Le président Umaro Sissoco Embaló entraîne la Guinée-Bissau dans une crise politique qui menace directement la stabilité régionale. Face à ce danger, Dakar ne peut rester passif : il doit user de son influence pour préserver la démocratie et la paix.

Le Président Umaro Sissoco Embaló entraîne la Guinée-Bissau dans une crise politique qui menace directement la stabilité régionale. Nous, Sénégalais, ne pouvons détourner le regard face à ce qui se passe chez notre voisin du sud, un pays avec lequel nous partageons bien plus qu’une frontière : des liens historiques, culturels et humains profonds. Pourtant, aujourd’hui, la Guinée-Bissau est de nouveau au bord du gouffre. En s’accrochant au pouvoir au mépris des règles démocratiques, le Président Embaló compromet non seulement la stabilité de son pays, mais aussi celle du Sénégal, notamment en Casamance.

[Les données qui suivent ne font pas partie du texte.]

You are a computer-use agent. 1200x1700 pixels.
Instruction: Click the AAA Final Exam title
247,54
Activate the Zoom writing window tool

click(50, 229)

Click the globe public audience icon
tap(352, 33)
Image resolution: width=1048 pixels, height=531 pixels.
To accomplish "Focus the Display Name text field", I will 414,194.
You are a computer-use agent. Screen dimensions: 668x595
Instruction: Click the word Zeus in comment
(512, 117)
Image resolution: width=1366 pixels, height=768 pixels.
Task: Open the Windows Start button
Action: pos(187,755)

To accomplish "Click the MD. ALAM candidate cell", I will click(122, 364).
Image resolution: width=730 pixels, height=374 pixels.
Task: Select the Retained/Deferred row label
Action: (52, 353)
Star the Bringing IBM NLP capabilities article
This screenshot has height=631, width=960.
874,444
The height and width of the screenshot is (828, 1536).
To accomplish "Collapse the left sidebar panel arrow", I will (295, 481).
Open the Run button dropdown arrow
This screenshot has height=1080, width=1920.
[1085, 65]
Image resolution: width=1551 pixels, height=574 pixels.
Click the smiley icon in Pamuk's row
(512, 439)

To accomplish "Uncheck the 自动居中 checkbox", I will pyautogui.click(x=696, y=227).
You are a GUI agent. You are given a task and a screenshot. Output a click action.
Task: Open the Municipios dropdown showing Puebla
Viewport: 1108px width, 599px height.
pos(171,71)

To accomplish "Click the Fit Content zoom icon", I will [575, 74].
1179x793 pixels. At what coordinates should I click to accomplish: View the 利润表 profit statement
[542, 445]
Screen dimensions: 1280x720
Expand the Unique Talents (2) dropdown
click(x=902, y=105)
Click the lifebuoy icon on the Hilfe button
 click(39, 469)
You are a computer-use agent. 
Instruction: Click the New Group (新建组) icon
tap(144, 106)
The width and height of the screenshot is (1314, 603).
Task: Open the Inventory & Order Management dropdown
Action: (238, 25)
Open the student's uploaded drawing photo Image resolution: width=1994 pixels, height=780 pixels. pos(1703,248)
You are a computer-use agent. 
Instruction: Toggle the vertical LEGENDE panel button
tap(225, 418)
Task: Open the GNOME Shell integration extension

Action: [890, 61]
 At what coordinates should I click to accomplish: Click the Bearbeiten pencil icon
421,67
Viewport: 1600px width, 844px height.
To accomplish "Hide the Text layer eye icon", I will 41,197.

L’histoire récente a montré que chaque crise en Guinée-Bissau a eu des répercussions sur le Sénégal, qu’il s’agit de flux de réfugiés, d’une insécurité transfrontalière croissante ou d’un impact sur les échanges commerciaux. Pire encore, l’instabilité bissau-guinéenne a souvent offert un terrain favorable aux trafiquants et aux groupes armés. Il est donc impératif que le Sénégal prenne ses responsabilités et rappelle fermement à Embaló qu’il doit respecter les règles du jeu institutionnel. Si les mots ne suffisent pas, Dakar doit utiliser les leviers à sa disposition pour empêcher une nouvelle descente aux enfers de ce pays voisin.
Le passif démocratique d’Embaló
Depuis son élection contestée en 2020, Umaro Sissoco Embaló a multiplié les atteintes aux principes démocratiques. Il s’est proclamé président avant même la validation des résultats par la Cour suprême, plongeant la Guinée-Bissau dans une crise institutionnelle où deux présidents et deux gouvernements se disputaient le pouvoir. Son mandat a été marqué par des décisions autoritaires, notamment la dissolution unilatérale du Parlement en 2023, officiellement justifiée par une supposée « tentative de coup d’État » alors que l’Assemblée nationale était dominée par l’opposition. Il a renforcé son emprise sur les institutions sécuritaires en nommant des fidèles à des postes clés, en violation des principes constitutionnels. Bien qu’ayant annoncé ne pas briguer un second mandat, il laisse désormais entendre qu’il pourrait revenir sur cette décision. Son mépris des contre-pouvoirs et son recours systématique à la force font peser un risque majeur sur la stabilité de la région.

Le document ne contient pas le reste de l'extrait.